Falstaff: Give Me Life
Harold Bloom. Scribner, $22 (176p) ISBN 978-1-5011-6413-2
Famed literary critic and Yale professor Bloom (The Daemon Knows) showcases his favorite Shakespearian character in this poignant work. Falstaff, one of Shakespeare’s most complex tragicomic characters, appears in Henry IV Part One and Part Two and The Merry Wives of Windsor, and is referred to in Henry V. Bloom covers the many facets of a “disreputable and joyous” character, a knight, highwayman, jovial wit, and enthusiastic imbiber of sack (fortified wine) at the Boar’s Head Tavern in London.
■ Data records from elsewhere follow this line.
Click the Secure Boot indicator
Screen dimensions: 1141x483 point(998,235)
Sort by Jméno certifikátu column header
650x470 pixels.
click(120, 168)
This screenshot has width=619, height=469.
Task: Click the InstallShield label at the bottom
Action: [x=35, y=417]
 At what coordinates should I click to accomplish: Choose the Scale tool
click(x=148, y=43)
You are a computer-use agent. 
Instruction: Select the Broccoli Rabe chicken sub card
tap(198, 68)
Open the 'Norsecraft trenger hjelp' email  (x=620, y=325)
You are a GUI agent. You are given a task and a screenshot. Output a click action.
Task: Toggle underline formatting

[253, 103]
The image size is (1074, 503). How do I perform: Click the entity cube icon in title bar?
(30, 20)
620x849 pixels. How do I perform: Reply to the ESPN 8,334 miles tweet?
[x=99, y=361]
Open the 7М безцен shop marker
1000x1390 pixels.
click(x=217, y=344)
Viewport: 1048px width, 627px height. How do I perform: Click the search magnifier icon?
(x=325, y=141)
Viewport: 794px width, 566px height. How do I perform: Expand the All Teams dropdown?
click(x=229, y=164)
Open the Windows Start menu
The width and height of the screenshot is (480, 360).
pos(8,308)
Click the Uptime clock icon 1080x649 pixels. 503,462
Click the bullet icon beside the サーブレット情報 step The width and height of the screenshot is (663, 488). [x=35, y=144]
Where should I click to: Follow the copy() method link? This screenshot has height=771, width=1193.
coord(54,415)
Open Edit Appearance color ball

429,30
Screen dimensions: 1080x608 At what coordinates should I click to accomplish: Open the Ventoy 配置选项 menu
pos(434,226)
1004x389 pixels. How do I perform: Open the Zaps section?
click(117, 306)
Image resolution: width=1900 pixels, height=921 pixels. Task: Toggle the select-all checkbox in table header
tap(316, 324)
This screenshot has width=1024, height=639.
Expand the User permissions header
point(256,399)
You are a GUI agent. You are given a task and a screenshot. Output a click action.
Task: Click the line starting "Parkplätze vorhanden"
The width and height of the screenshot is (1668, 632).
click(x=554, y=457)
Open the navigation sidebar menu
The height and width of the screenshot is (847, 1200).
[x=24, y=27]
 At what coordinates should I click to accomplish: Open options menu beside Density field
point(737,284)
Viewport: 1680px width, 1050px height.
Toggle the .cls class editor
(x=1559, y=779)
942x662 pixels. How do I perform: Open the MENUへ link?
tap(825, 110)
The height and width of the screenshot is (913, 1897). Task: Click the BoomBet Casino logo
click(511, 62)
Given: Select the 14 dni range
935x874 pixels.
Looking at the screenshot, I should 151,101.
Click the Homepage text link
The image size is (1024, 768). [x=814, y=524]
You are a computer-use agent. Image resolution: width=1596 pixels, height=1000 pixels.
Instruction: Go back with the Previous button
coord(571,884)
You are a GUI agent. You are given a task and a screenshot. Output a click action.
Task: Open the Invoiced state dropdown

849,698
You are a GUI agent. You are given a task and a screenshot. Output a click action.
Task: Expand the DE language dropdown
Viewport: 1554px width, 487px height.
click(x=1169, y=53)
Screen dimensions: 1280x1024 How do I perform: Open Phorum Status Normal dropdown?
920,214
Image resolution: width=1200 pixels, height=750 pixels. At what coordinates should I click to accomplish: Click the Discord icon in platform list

The book also attends to Falstaff’s motley crew, including Doll Tearsheet, a prostitute; Ancient Pistol, “a street hoodlum”; and Mistress Quickly, the tavern’s malapropism-prone proprietor. Notably, Falstaff is also a nonjudgmental companion to Prince Hal, the son of Henry IV, and Bloom traces their relationship up to Prince Hal’s ultimate rejection and betrayal of Falstaff upon being crowned King Henry V. The author notes that the Henry plays’ historical aspects interest him less than the changing characters of Falstaff and, to a lesser extent, Hal. Bloom, who says he fell in love with Falstaff because “he exposes what is counterfeit in me and in all others,” has created a larger-than-life portrait of a flawed character who is “at his best a giant image of human freedom.” Agent: Glen Hartley, Writers’ Representatives. (Apr.)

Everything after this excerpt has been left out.